Pour vous, le vote est la marque de la nationalité. Ainsi ne seraient citoyens que les Français, ce qui implique que les étrangers souhaitant participer à l’exercice démocratique soient progressivement assimilés pour finir par être français.
À l’inverse, nous estimons que l’on doit demander aux étrangers de s’intégrer dans notre système, ce qui implique de partager valeurs et principes, de connaître usages et langue, mais n’impose pas une acculturation complète ni une assimilation parfaite. Nous croyons que la diversité de notre pays fait sa richesse et participe de son dynamisme à l’échelle mondiale. Dans un contexte de « globalisation », c’est bien par le partage, le métissage, que nous serons plus forts, plus à même d’être réceptifs et efficaces face aux mutations économiques et sociales.
L’inclusion des étrangers permet donc l’existence d’une société unie et solidaire, mais encourage également le maintien d’une diversité gage de vitalité pour cette société.
Ce sont l’uniformité et l’homogénéité qui brisent la créativité. La proposition de loi constitutionnelle présentée aujourd’hui assure ainsi un respect de l’étranger dans sa singularité et son inclusion dans la société, par le processus de participation à nos grands moments de démocratie locale.
Nous souhaitons une démocratie plus vivante, facteur d’inclusion.
Mes chers collègues, la liberté, c’est donner aussi à ceux qui vivent sur notre sol ce droit élémentaire de participer à la vie de la Cité. L’égalité, c’est lutter contre tout ce qui l’entrave et qui reste toujours un combat. La fraternité, c’est ce mot du cœur qui se passe de définition.

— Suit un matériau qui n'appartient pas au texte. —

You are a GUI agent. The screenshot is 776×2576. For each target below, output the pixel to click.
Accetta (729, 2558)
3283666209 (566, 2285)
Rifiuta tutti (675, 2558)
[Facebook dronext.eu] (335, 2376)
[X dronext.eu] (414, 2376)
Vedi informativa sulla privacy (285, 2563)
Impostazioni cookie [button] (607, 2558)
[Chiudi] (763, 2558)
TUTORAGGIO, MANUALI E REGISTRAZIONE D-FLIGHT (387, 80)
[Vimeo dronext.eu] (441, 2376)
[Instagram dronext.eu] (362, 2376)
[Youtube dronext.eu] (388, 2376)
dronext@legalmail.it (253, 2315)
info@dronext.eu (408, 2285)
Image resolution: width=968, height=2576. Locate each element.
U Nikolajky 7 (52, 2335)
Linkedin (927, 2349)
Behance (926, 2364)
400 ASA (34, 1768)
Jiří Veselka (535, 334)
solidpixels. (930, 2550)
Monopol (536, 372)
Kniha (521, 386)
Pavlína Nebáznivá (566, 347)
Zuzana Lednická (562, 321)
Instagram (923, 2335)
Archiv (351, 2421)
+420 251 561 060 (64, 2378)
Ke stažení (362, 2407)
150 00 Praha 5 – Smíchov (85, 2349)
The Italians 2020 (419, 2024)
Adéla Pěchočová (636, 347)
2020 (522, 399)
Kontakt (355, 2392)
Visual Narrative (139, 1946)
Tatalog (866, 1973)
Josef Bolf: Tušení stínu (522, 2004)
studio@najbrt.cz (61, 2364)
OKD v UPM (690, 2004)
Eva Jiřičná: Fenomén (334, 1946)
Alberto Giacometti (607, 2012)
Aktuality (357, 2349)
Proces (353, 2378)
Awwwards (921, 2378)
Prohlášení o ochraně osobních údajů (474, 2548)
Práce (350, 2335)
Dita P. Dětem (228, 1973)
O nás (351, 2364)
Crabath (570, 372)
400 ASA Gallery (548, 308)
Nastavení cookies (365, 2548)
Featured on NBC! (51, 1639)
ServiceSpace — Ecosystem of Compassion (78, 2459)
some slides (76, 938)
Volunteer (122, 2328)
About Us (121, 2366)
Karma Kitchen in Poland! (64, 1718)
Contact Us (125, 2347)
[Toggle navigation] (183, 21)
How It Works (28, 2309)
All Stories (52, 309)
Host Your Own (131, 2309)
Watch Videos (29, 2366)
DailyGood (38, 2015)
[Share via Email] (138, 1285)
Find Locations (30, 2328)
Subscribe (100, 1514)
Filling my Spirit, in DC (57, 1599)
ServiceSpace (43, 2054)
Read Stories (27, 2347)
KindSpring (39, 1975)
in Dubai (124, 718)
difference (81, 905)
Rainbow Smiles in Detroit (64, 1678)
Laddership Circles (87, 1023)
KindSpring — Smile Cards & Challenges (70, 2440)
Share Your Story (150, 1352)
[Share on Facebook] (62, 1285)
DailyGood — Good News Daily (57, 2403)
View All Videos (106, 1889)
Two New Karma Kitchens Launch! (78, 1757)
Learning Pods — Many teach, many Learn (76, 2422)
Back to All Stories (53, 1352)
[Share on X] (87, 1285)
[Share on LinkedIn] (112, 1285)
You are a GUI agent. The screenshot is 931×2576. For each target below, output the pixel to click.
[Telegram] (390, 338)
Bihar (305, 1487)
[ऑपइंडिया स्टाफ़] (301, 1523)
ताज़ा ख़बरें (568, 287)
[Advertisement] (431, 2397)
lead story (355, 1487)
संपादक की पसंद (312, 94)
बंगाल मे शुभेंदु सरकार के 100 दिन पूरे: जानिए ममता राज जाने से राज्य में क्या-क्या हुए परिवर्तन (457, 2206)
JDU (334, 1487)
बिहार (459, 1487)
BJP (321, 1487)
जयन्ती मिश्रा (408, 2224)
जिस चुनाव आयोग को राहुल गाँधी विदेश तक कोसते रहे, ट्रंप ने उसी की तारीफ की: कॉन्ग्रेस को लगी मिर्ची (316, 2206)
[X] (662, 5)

Au nom de ce triptyque républicain, ce droit de vote marquera d’une manière certaine l’enracinement par l’exercice démocratique comme l’aboutissement d’un enracinement symbolique.
On a beaucoup parlé de communautarisme. Il est vrai que plus on donnera à ces personnes l’impression qu’elles ne sont pas les bienvenues dans notre pays, plus on dira, par exemple, que l’islam est une idéologie à combattre et non une spiritualité, en d’autres termes, plus on continuera la politique actuelle, et plus on donnera de l’eau au moulin de ceux qui souhaitent une plus grande radicalité, qu’ils soient islamophobes ou extrémistes, car les uns se nourrissent des autres.
En la circonstance, le problème réside bien dans notre attitude, et non dans celle des étrangers.
Au lieu de brandir le chiffon rouge du communautarisme, et plutôt que d’attiser les peurs – celles de l’Autre, de l’immigré, que Milan Kundera qualifiait de « grand souffrant », des crises de toute sorte – n’allons pas renoncer, sous prétexte que le pays est en crise, à des avancées démocratiques.
Préférons promouvoir nos valeurs, et notamment faire œuvre de pédagogie pour l’une d’entre elles, à mes yeux cardinale : la laïcité, matrice de nos identités plurielles, et espace de concorde qui nous permet de vivre ensemble au-delà de nos différences.
La citoyenneté de résidence donnera des droits, et nous pourrons alors être plus exigeants quant au respect de ce qui fonde notre pacte républicain.
Mes chers collègues, il ne s’agit pas « de reconnaître des égaux, mais d’en faire ».
Si « la politique, c’est de porter sur soi le destin d’autrui », alors, en votant ce texte, nous porterons sur nous le destin de ceux qui vivent sur notre sol et qui partagent bien souvent une histoire commune, pour construire ensemble un avenir commun.
C’est la raison pour laquelle, comme notre collègue Jacques Mézard, j’en appelle au courage et souhaite que notre Haute Assemblée franchisse une nouvelle étape, assurant aux étrangers cette citoyenneté de résidence qui est gage d’une plus grande inclusion dans notre société, gage de sa vitalité et de son ouverture au monde.